Segment Start: PROVIDED MATERIAL

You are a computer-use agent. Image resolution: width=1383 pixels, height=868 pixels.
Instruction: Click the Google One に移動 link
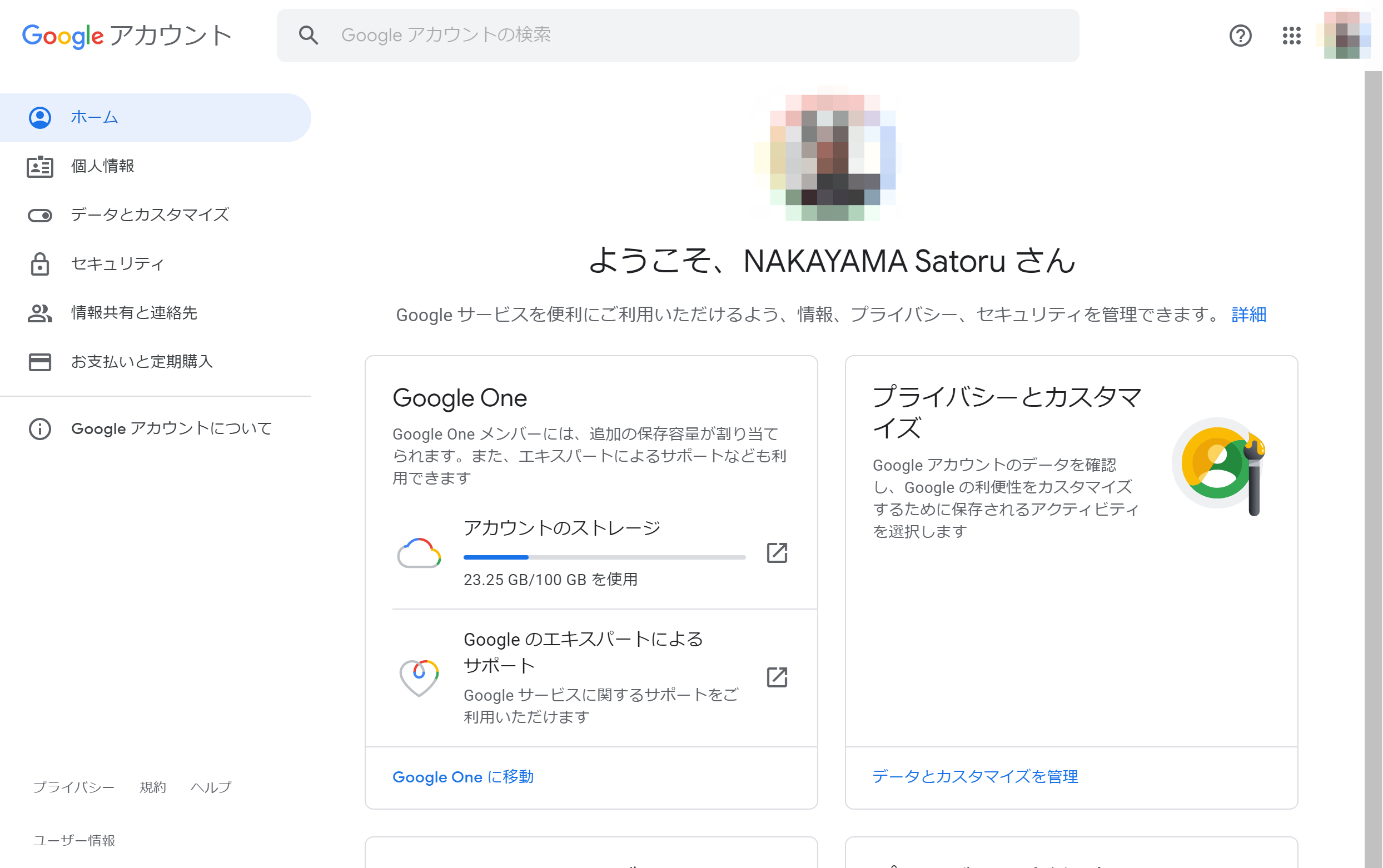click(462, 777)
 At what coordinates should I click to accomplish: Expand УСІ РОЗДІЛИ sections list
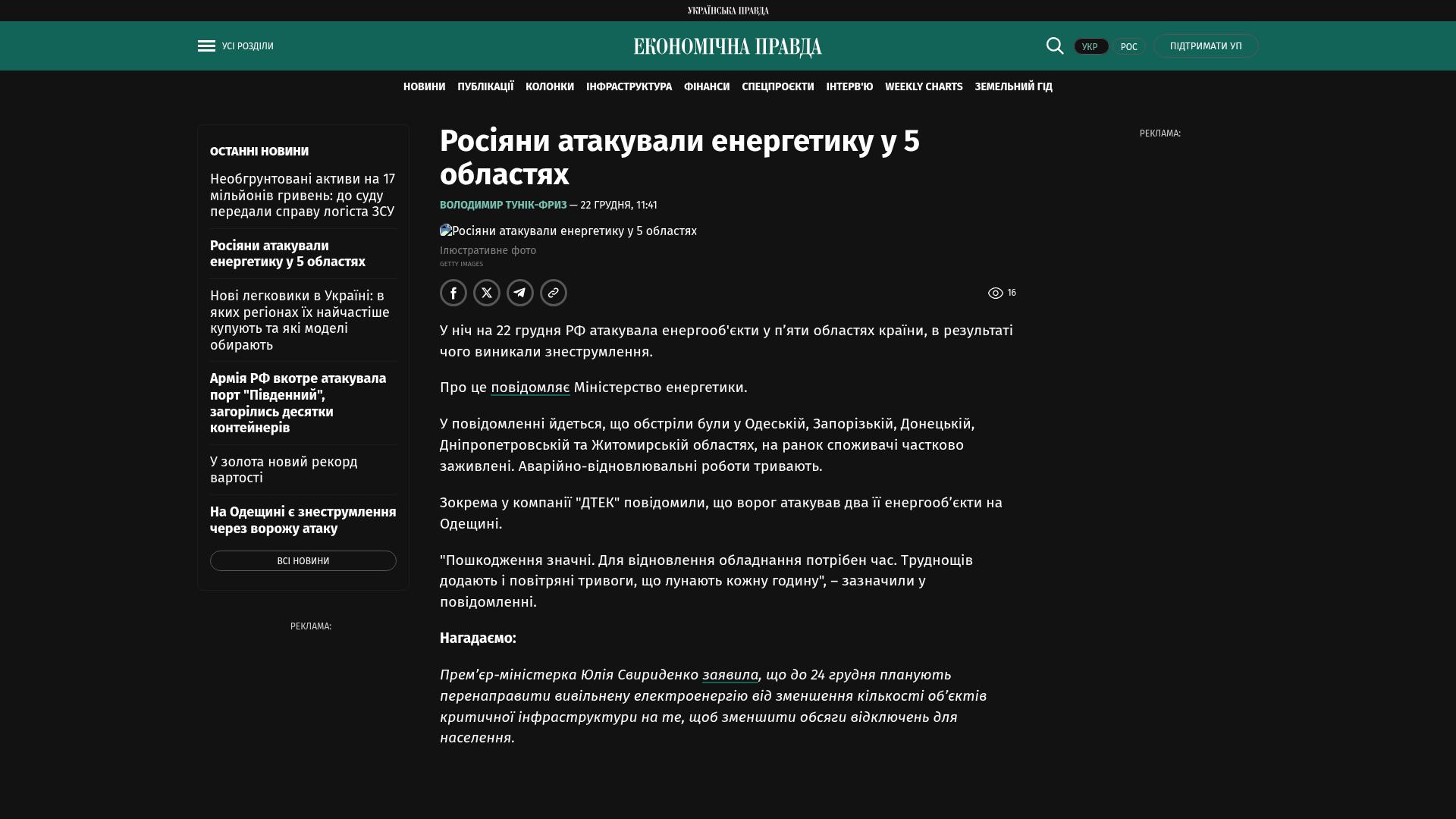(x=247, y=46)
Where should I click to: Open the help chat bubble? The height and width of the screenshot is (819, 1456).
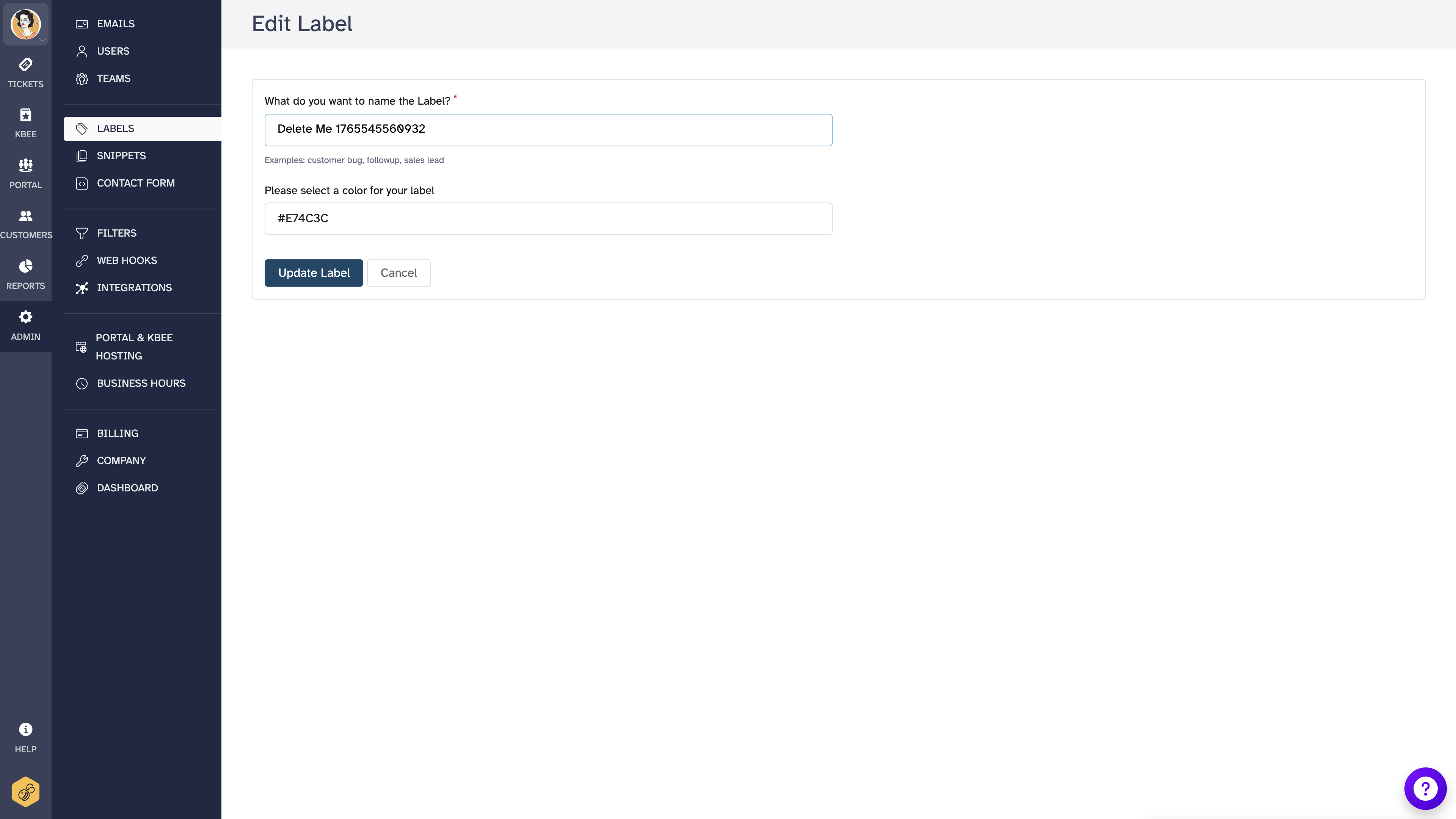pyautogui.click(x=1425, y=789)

Segment End: PROVIDED MATERIAL

Repeat the entries exactly. Any picture is to be left out.

→ WRITTEN SOLUTION
You are a computer-use agent. Image resolution: width=1383 pixels, height=868 pixels.
Instruction: Click the Google One に移動 link
click(462, 777)
 At what coordinates should I click to accomplish: Expand УСІ РОЗДІЛИ sections list
(x=247, y=46)
Where should I click to: Open the help chat bubble? The height and width of the screenshot is (819, 1456).
pyautogui.click(x=1425, y=789)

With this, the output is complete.